> **THE TASK**
Across the entries below, how many lines contain the string "agent"? Give only the count.

> **MATERIAL FOR THIS EXERCISE**
----------

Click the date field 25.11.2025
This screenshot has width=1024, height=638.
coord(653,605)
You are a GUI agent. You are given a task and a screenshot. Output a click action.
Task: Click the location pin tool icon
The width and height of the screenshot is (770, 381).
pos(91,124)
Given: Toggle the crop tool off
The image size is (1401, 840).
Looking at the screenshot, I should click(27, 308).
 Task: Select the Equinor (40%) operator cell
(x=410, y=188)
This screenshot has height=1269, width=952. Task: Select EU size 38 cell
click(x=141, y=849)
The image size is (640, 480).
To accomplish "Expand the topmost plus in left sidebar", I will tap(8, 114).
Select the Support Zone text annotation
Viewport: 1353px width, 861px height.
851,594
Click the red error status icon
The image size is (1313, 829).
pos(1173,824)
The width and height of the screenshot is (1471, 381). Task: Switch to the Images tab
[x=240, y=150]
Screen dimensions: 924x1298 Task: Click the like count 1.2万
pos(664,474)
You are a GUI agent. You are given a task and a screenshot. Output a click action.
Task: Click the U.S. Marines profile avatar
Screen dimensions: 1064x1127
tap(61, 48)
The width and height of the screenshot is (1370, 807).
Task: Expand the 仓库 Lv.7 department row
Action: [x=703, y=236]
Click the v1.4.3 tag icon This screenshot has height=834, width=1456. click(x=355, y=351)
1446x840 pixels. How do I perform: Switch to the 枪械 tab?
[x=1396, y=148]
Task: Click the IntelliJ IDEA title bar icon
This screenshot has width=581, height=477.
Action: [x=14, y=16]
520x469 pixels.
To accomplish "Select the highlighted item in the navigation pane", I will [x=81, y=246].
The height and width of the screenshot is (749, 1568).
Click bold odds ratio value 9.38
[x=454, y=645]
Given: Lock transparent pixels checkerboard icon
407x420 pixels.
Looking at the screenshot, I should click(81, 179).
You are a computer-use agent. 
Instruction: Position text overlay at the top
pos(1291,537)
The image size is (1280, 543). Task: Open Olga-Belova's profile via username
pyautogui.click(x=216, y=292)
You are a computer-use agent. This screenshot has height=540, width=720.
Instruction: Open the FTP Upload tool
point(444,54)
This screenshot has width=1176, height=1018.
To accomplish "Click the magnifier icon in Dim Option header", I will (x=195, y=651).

----------

> **RESULT OF THIS EXERCISE**
4